#### Dataset records:
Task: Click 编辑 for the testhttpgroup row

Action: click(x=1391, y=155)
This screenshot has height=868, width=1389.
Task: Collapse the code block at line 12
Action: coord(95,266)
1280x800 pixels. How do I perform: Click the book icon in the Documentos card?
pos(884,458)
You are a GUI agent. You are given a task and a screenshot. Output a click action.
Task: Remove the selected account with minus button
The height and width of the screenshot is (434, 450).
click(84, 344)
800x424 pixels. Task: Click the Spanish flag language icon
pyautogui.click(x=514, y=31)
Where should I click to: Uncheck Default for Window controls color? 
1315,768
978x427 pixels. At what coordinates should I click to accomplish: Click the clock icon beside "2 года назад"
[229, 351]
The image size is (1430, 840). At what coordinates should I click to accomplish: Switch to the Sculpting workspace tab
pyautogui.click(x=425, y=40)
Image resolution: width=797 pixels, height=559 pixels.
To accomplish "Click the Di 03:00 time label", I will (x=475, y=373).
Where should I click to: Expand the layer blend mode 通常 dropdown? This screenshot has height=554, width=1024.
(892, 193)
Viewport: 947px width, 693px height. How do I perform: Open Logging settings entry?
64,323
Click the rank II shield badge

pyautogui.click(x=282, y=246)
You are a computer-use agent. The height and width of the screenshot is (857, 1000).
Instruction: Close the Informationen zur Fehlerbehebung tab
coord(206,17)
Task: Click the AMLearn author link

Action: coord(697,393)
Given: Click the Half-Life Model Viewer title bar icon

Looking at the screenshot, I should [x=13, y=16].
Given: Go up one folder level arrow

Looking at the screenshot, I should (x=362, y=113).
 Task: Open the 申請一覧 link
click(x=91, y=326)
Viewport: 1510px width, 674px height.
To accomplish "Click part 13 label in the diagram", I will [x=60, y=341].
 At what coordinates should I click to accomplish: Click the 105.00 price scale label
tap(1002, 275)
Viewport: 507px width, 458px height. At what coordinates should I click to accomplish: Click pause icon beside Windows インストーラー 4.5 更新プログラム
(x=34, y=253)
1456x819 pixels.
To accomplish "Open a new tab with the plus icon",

#### What you should do:
List every line above that contains the string "beside", matching case exactly.

#### Answer to the problem:
978x427 pixels. At what coordinates should I click to accomplish: Click the clock icon beside "2 года назад"
Viewport: 507px width, 458px height. At what coordinates should I click to accomplish: Click pause icon beside Windows インストーラー 4.5 更新プログラム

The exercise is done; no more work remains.